_Work to complete_
From the entries below, tally how many lines contain "computer" and report only that figure.

Start of Block

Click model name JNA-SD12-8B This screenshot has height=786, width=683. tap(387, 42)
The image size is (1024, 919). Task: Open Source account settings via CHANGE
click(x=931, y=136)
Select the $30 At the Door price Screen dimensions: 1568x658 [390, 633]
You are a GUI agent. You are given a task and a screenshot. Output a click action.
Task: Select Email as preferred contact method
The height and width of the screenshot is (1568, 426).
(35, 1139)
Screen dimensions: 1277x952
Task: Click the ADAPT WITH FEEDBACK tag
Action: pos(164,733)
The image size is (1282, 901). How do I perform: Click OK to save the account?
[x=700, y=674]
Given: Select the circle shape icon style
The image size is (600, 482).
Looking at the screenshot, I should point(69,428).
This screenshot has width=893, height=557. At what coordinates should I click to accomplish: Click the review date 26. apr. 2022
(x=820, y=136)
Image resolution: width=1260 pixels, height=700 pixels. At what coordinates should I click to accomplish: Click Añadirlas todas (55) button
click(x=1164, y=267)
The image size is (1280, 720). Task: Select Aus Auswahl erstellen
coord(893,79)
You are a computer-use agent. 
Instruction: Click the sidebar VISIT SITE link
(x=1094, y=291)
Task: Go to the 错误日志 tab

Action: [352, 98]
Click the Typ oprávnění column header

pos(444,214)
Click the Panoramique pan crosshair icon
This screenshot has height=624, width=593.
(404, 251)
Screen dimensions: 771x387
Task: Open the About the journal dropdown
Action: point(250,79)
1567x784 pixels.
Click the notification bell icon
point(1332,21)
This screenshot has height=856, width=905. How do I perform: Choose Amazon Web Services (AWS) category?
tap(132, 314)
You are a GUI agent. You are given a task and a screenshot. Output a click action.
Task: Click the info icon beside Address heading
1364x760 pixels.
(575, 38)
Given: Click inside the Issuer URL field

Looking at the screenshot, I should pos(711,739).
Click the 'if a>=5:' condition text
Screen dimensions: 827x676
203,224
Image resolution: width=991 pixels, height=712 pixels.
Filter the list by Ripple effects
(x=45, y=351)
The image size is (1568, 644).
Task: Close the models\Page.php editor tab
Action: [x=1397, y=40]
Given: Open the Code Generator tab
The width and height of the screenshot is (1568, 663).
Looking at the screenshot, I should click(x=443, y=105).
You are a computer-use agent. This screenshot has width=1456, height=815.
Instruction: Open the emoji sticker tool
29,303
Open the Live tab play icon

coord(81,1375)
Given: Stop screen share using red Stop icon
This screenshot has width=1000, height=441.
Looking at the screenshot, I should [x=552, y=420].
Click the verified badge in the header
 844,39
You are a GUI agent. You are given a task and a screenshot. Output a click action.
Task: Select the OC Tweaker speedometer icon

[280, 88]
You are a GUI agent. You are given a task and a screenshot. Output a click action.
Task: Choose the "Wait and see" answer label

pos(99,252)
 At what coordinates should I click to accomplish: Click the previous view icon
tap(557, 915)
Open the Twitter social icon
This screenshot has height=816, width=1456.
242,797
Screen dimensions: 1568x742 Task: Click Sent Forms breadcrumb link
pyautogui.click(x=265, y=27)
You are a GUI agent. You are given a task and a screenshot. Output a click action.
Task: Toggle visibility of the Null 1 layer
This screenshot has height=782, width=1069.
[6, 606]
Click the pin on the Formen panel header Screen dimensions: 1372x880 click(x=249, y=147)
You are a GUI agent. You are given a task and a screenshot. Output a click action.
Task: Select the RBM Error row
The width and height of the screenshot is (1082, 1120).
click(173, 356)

End of Block

_The completed task_
2